— Document section —
Many of the leaders of the American Revolution saw the new nation as a refuge for the oppressed of the world. In his famous General Orders to the Continental Army, issued on the occasion of the end of the Revolutionary War in 1783, George Washington stated that one of the reasons the United States was founded was to create "an Asylum for the poor and oppressed of all nations and religions." He expressed similar views on other occasions, including writing to a group of newly arrived Irish immigrants that "[t]he bosom of America is open to receive not only the opulent & respectable Stranger, but the oppressed & persecuted of all Nations & Religions."

Thomas Jefferson, the principal author of the Declaration, similarly wrote, in 1781, that "It [has] been the wise policy of these states to extend the protection of their laws to all those who should settle among them of whatever nation or religion they might be and to admit them to a participation of the benefits of civil and religious freedom." Other leading Founders expressed similar sentiments, including James Madison and James Wilson, among others.

The idea of accepting immigrants without regard to their national origin and religion was an extension of the more general principle that the United States was founded on the basis of universal liberal principles, not ties of ancestry, culture, or faith.  This is what the Declaration refers to in the famous passage avowing that all men are created equal and have the rights to life, liberty, and the pursuit of happiness.

There can be no such liberty and equality if where people are allowed to live is limited by their parentage and place of birth. Just as the leaders of the Revolution rejected more traditional hereditary aristocracy, their principles were also at odds with what we might today call the hereditary aristocracy of citizenship, under which only those born to the right parents or in the right place have a right to live in the United States, while all others can be excluded for virtually any reason the government might come up with.

— Task list —
a – According to the passage on the Founders and immigration, in what year did Thomas Jefferson write that the states had extended the protection of their laws to settlers of any nation or religion?
b – From the passage on the Founders and immigration, extract the text that begins at the words "The idea of" and stops after "pursuit of happiness.".
c – Continue the passage on the Founders and immigration from the point where it stops.

— Data shown —
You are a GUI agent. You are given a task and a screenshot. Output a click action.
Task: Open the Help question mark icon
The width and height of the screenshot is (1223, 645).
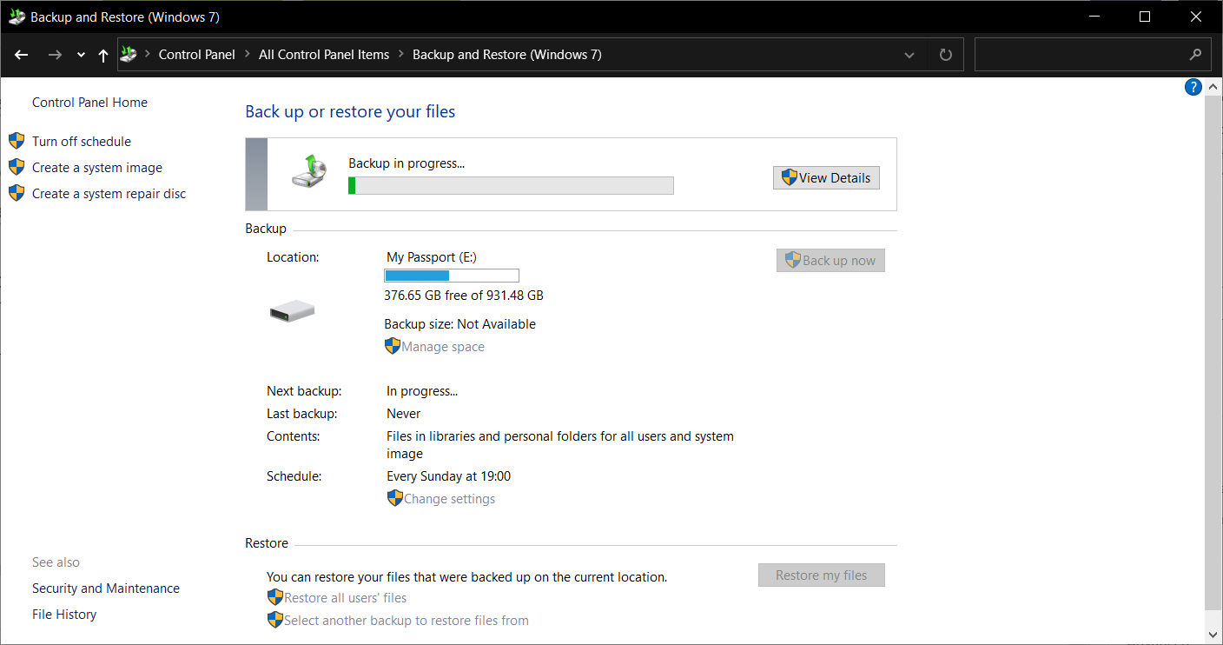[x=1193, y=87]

— Answers to the problems —
a – 1781

b –
The idea of accepting immigrants without regard to their national origin and religion was an extension of the more general principle that the United States was founded on the basis of universal liberal principles, not ties of ancestry, culture, or faith.  This is what the Declaration refers to in the famous passage avowing that all men are created equal and have the rights to life, liberty, and the pursuit of happiness.

c –
The Founders established a Constitution under which, Madison and most others argued, the federal government had no general power to exclude immigrants. When the Federalist Party pushed through the Alien and Sedition Acts of 1798, giving the president broad power to deport immigrants he deemed "dangerous," Jefferson and Madison denounced the law as both unjust and unconstitutional. They and their allies mobilized such strong resistance to the Alien Friends Act that the federal government never actually managed to deport anyone under it.

When Jefferson became president in 1800, he allowed the Act to expire, and federal immigration policy remained almost completely free of restrictions until the enactment of racially motivated exclusionary laws targeting Chinese immigrants in the 1870s and 1880s. The successful resistance to the Alien Acts was a triumph for liberty and equality that deserves to be far better known than it currently is.

None of this proves that America's founding generation was free of prejudices against immigrants. The Federalist Party, as noted, sought to use the Alien Friends Act to deport many immigrants, fearing that they might spread French revolutionary ideas to the United States and—perhaps even worse from the Federalist point of view –  support the rival Democratic-Republican Party.

Despite his defense of open immigration on many occasions, Thomas Jefferson wrote, in his 1782 Notes on Virginia, that America had reason to fear immigrants from "absolute monarchies," because "[t]hey will bring with them the principles of the governments they leave, imbibed in their early youth; or, if able to throw them off, it will be in exchange for an unbounded licentiousness, passing, as is usual, from one extreme to another." As with many later Americans who feared that immigrants would spread harmful political political values, Jefferson did not give sufficient weight to the reality that people fleeing oppressive regimes usually do so precisely because they abhor those governments, not because they want to recreate them elsewhere.

But even in that same passage, Jefferson rejected the idea of barring immigrants from oppressive governments, instead recognizing that "[i]f they come of themselves, they are entitled to all the rights of citizenship." He merely  "doubt[ed] the expediency of inviting them by extraordinary encouragements." Later, of course, Jefferson took a more favorable view of the political impact of immigrants—perhaps, in part, because many of them supported him and his party!

As on many other issues, particularly slavery, the Founders didn't always live up to their own principles when it comes to immigration. The Federalist advocates of the Alien Acts obviously did not. Nor did Congress when it enacted the Naturalization Act of 1790, and limited eligibility for citizenship to those immigrants who were "free white person[s]." Black immigrants were not made eligible for citizenship until 1870. Explicit racial restrictions on naturalization were not fully ended until 1952.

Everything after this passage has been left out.